De la improvisación al control, de Welles a Cattet/Forzani
Accidentes misteriosos
“¿Por qué las películas deben escribirse antes de filmarse?” La pregunta se la planteaba Mariano Llinás en una conversación con Manu Yáñez a raíz del quinto capítulo de La flor (2009-2018), donde el director argentino se permitió romper con las formas previas de su monumental película y rodó a la aventura, con una “libertad insólita” que le llevó a renunciar a la palabra (y prácticamente al sonido) en una particular relectura de Una partida de campo (Partie de campagne, Jean Renoir, 1936). La cuestión, que tiene mucho de utópica en los parámetros del cine narrativo-industrial contemporáneo (para conseguir financiación siempre se debe escribir un guión previo que justifique la inversión, como reconoce el propio Llinás), merodea también en las imágenes de un proyecto tan laberíntico y osado como Al otro lado del viento (The Other Side of the Wind, 2018), una película terminada ahora por Netflix (con la supervisión, entre otros, de Peter Bogdanovich y Frank Marshall), a la que discutiblemente se le ha asignado la firma de Orson Welles veintitrés años después de su muerte. Porque, tal y como declaró en varias ocasiones el autor de Ciudadano Kane (Citizen Kane, 1941), con este filme inacabado perseguía dar con “accidentes divinos” alejándose del sistema de producción tradicional y confiando en un método de rodaje muy libre, que le llevó a filmar a salto de mata durante años y sin dar excesivas indicaciones a sus actores.
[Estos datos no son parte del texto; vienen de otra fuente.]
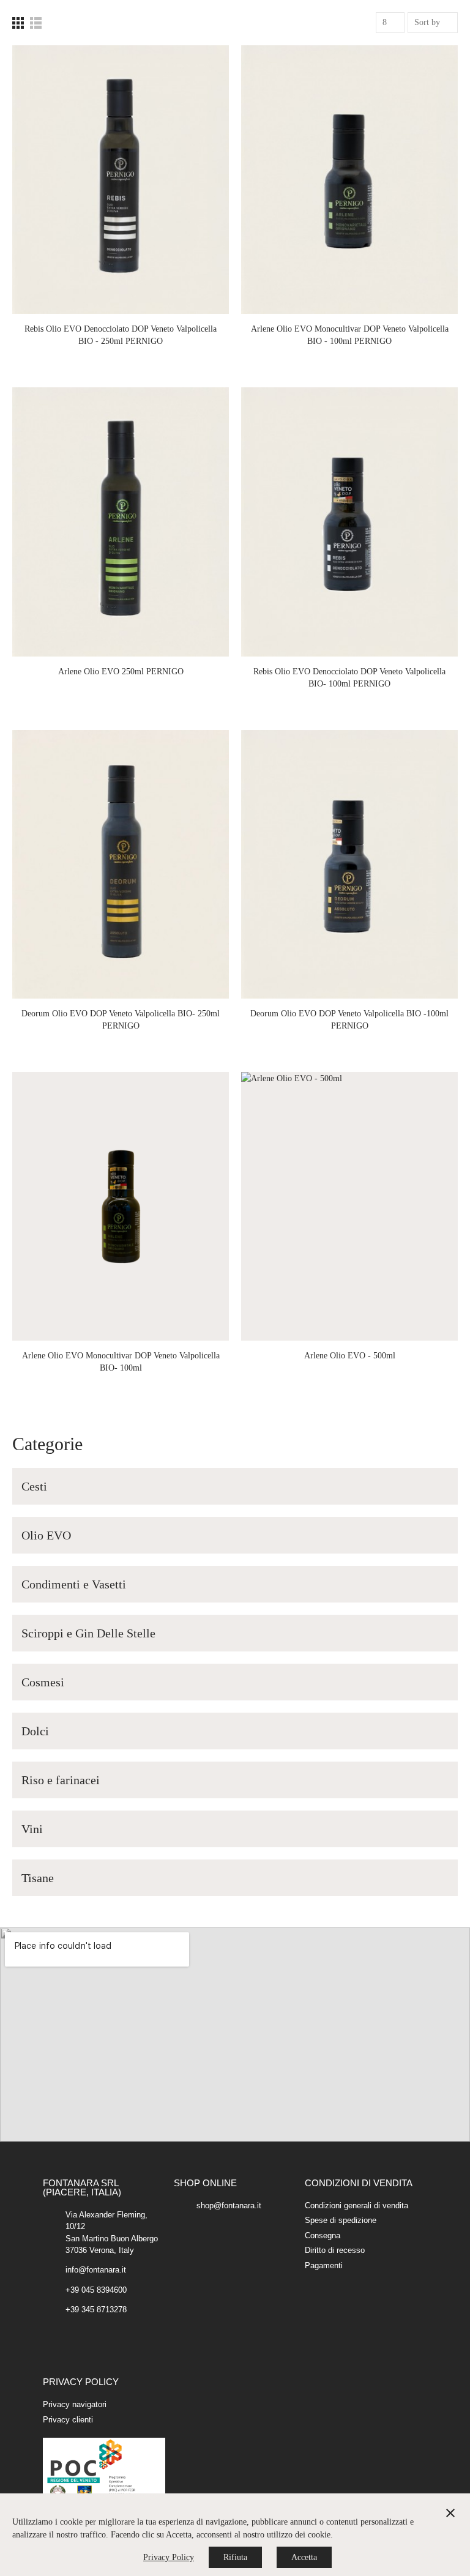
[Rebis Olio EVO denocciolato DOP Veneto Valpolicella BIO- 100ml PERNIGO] (349, 521)
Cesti (34, 1486)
¿Qué consiguió Welles con esta fórmula? Las imágenes de Al otro lado del viento que transcurren en una fiesta decadente en honor a un cineasta de prestigio al que da vida John Huston dejan entrever el clima improvisado de la filmación y funcionan en buena parte como documento de la misma y como reflejo autobiográfico de la carrera del director de La dama de Shanghái (The Lady from Shanghai, 1947). Por otro lado, los fascinantes fragmentos cercanos a lo no narrativo del filme dentro del filme en el que se pasea desnuda Oja Kodar parecen evocar (o parodiar, como han insinuado socarronamente algunos especialistas en Welles) al Michelangelo Antonioni de Zabriskie Point (1970) y son particularmente singulares en la obra del cineasta estadounidense. Sin embargo, uno no puede ignorar el peso del montaje en la esencia de la película y preguntarse hasta qué punto Welles hubiese tomado las mismas decisiones artísticas, sobre todo considerando el ingente material rodado (más de cien horas de metraje). A su vez, resulta inevitable especular con sus intenciones y métodos durante la filmación: ¿Se contagió Welles realmente del espíritu libre del rodaje y perdió el control del material rodado? ¿Tuvo en su mente una idea clara de cómo debía ser la película definitiva o confiaba en el montaje para estructurarla a la manera de Fraude (F for Fake, 1973)? ¿Estaba satisfecho con lo que estaba filmando o solo le interesaba el proceso en sí mismo, no el resultado final?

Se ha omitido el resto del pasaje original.